North Face

North Face

2008, NR, 121 min. Directed by Philipp Stölzl. Starring Benno Fürmann, Florian Lukas, Johanna Wokalek, Ulrich Tukur, Georg Friedrich, Simon Schwarz.

REVIEWED By Marc Savlov, Fri., April 30, 2010

Based on real-life events of July 1936 that took place on the titular face of the Eiger peak in the Swiss Alps, North Face is a gripping, at times downright epic, account of men vs. mountain vs. other men (and, what the hell, one woman). And, because this is 1936, there are Nazis to boot, which in no way adequately sums up the sheer, frostbitten, testosterone-fueled, and oddly innocent appeal of North Face. Mountaineering is, or was, less a sport back then than it was a highly personalized ritual pastime, a contest of wills between stoic, individual climbers and solitary, treacherous peaks. Today, you have to wait in line to ascend Everest. Where's the sturm und drang in that? Back then, prior to Germany's annexation of the Sudetenland, UFA, Germany’s principal film studio, was still cranking out bergfilme (literally, "mountain movies") by the Volkswagen-load, and indeed, it was in this particularly awe-inspiring Teutonic genre that future Nazi propagandist Leni Riefenstahl earned her first directorial credit with 1932's The Blue Light after acting in several of them. North Face is a modern German mountain movie that retains, partly, the grim-yet-celebratory tone of films from the period it depicts.
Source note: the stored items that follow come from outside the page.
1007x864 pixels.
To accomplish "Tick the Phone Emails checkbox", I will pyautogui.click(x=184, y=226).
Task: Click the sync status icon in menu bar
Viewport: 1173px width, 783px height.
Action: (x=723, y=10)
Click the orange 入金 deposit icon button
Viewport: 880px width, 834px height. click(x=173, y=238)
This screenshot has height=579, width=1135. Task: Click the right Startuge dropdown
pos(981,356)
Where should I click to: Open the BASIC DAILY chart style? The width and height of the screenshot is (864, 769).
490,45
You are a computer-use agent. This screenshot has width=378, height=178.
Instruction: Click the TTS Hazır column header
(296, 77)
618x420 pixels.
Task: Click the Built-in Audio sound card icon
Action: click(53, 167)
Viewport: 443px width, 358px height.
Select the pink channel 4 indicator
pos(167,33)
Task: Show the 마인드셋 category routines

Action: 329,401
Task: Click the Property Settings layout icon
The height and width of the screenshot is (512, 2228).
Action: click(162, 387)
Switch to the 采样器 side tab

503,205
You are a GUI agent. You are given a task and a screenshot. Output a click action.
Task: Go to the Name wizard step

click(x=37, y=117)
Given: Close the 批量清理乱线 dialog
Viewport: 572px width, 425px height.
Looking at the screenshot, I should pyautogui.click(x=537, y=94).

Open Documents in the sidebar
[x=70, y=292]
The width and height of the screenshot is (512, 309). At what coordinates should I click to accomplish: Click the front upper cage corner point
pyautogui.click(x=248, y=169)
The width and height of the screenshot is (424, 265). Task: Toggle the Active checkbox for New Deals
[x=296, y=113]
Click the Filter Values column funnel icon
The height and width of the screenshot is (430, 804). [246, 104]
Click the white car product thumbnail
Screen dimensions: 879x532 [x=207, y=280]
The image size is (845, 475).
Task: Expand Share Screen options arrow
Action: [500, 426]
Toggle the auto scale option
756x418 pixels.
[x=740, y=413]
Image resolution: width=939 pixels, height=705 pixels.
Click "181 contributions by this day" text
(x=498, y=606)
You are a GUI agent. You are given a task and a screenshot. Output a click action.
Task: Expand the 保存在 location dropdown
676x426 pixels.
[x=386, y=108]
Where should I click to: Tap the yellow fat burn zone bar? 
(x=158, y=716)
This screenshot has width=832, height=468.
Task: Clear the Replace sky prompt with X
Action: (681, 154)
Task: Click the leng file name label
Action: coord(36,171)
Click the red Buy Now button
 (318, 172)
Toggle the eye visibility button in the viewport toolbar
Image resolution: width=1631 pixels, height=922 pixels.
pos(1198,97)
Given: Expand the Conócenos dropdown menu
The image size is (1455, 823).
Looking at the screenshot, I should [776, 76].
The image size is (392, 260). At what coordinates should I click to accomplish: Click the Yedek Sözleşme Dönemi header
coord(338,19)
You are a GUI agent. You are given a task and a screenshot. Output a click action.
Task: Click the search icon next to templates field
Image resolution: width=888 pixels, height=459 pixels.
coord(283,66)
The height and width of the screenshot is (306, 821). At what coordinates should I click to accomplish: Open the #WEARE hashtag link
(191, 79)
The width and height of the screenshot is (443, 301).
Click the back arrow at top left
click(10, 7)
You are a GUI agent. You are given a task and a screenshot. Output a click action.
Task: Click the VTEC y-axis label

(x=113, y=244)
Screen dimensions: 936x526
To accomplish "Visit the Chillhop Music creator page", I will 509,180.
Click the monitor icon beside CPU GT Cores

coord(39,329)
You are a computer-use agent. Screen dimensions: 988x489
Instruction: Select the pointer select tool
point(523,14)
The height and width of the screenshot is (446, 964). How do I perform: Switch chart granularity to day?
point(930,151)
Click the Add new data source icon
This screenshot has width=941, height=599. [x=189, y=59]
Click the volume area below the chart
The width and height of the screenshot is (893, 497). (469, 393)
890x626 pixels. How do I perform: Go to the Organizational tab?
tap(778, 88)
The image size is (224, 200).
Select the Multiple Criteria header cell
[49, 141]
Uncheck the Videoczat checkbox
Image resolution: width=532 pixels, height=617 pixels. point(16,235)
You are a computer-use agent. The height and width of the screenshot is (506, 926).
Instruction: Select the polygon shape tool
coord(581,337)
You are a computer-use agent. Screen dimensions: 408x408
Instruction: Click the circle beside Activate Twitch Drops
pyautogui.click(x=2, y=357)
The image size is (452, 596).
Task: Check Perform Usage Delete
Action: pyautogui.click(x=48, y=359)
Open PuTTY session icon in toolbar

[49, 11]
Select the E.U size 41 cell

Like its cinematic ancestors, it features a romance that feels totally incidental to the actual story, but its tough-as-nails protagonists, Germans Toni (Fürmann) and Andi (Lukas), are first seen scrubbing a latrine in their Nazi uniforms (which they quickly leave behind, so eager are they to pit their climbing skills against the “death wall" in a race to disaster with a pair of (Nazi)-party-loving Austrian climbers (Friedrich, Schwarz). Before you can holler, "Ah, scheisse!" the Eiger has all four in seriously bad shape. Toni's old girlfriend Louise (Wokalek), a journalist covering the race from the hotel far below, is momentarily forgotten, and dread rules the rock face. Writer-director Stölzl has made music videos for German industrialists Rammstein (among many others), so it's not surprising he's up to tackling the Eiger in the flesh, so to speak, but it's Kolja Brandt's gloriously edge-of-the-seat/seat-of-the-pants cinematography (much of the film was shot on location) that really packs a natural wallop. Fürmann and Lukas are engaging – and, again, this is Eiger history being re-enacted – but the craggy mountain itself is, as it always has been, the real star. Who knew the Nazis had already met their match by 1936?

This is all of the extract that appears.